_GOAL OF THE EXERCISE_. With the pictures omitted, set down exactly the lines from the one that contains "Given: Click the 'out cold' search query text" through the last line of the data.

(Stored records)
-*-*-

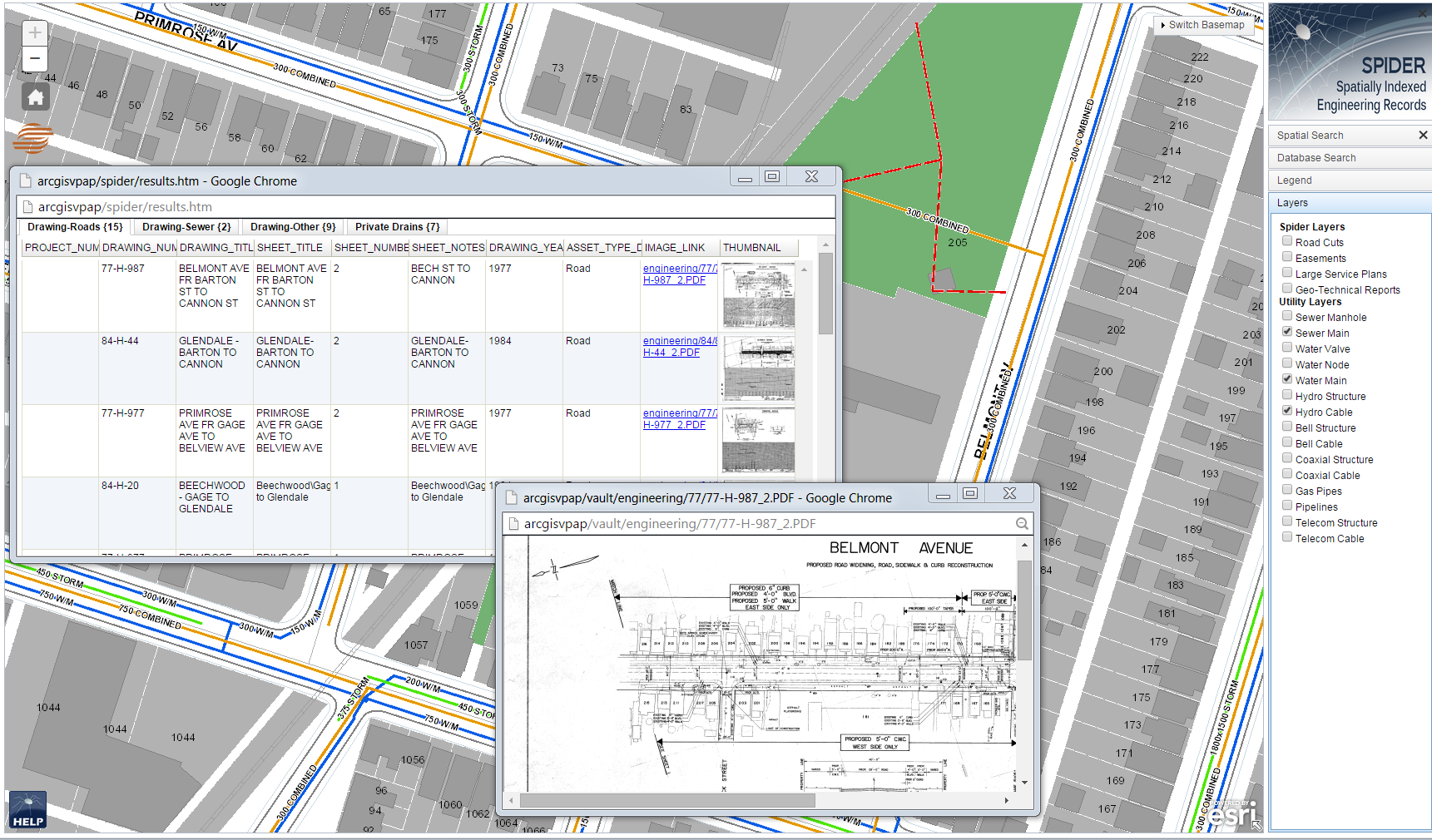The width and height of the screenshot is (1432, 840).
Task: Close the Spatial Search panel with X
Action: tap(1423, 135)
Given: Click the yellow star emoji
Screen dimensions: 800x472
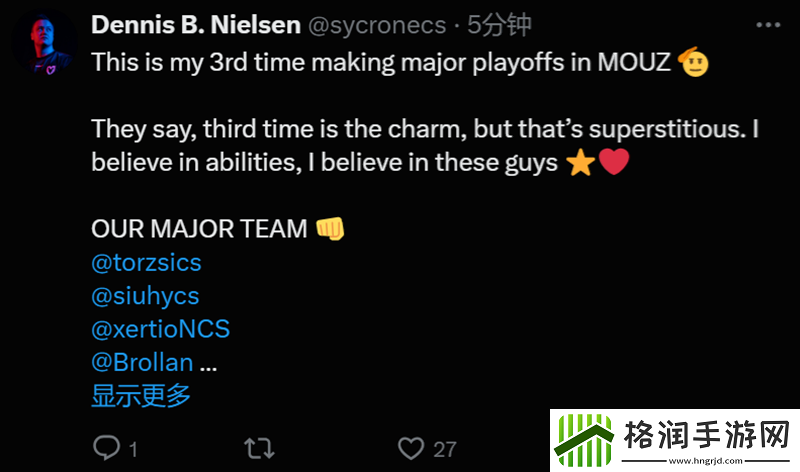Looking at the screenshot, I should click(x=580, y=163).
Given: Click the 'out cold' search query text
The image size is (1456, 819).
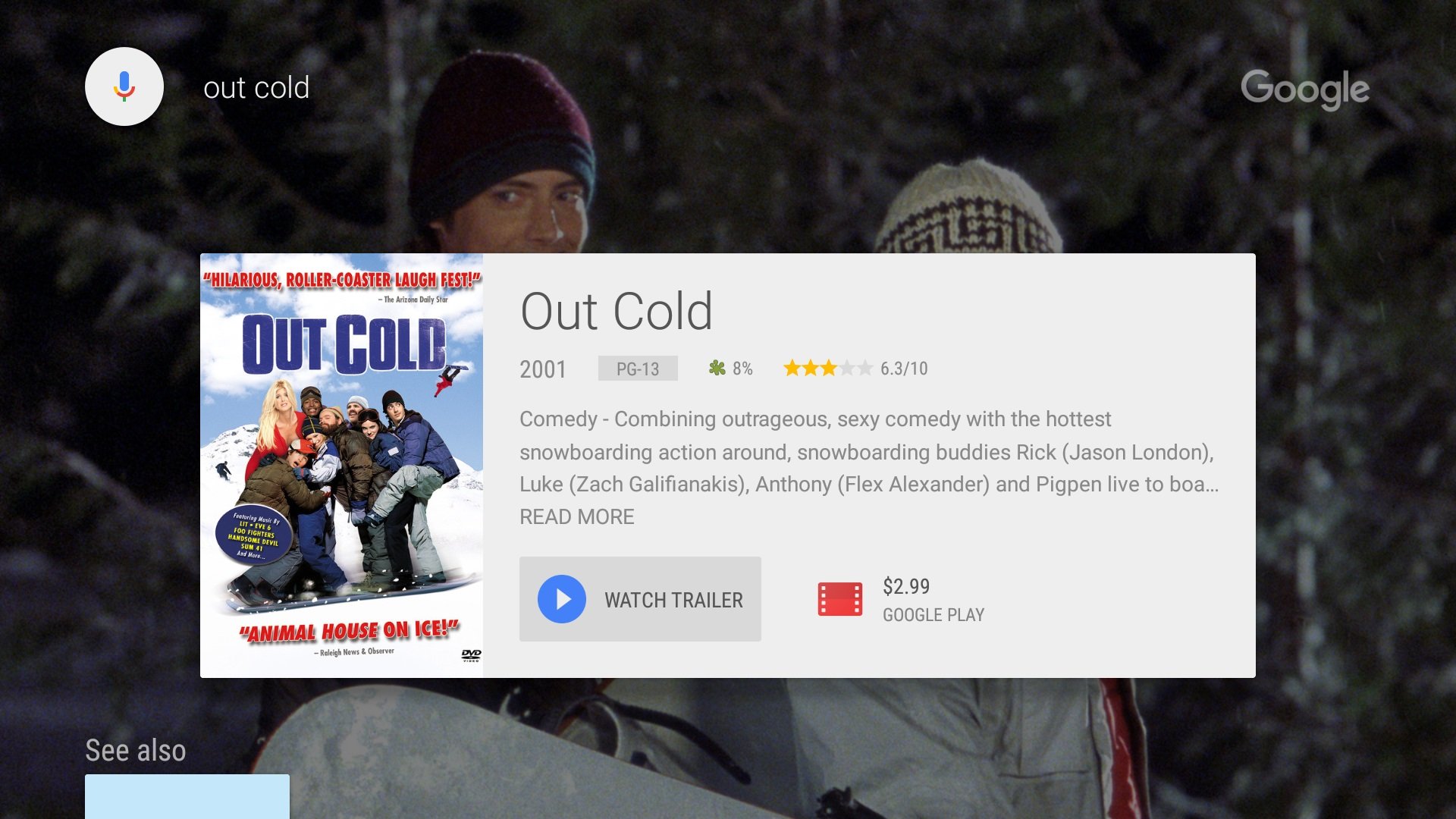Looking at the screenshot, I should [x=256, y=88].
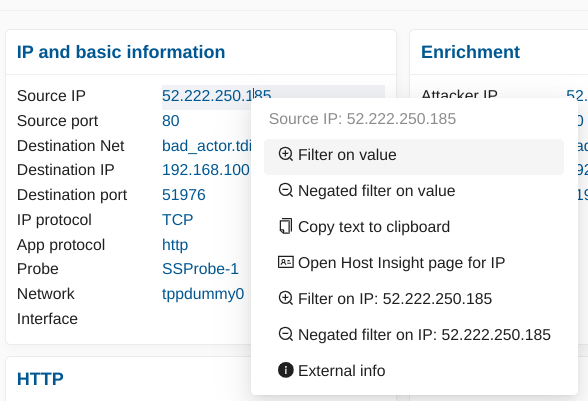The height and width of the screenshot is (401, 588).
Task: Open Host Insight page for IP
Action: pos(414,263)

-*-*-

_OUTPUT FOR THIS EXERCISE_.
Given: Click the 'out cold' search query text
The image size is (1456, 819).
Looking at the screenshot, I should [x=256, y=88].
The height and width of the screenshot is (401, 588).
Task: Open Host Insight page for IP
Action: pos(414,263)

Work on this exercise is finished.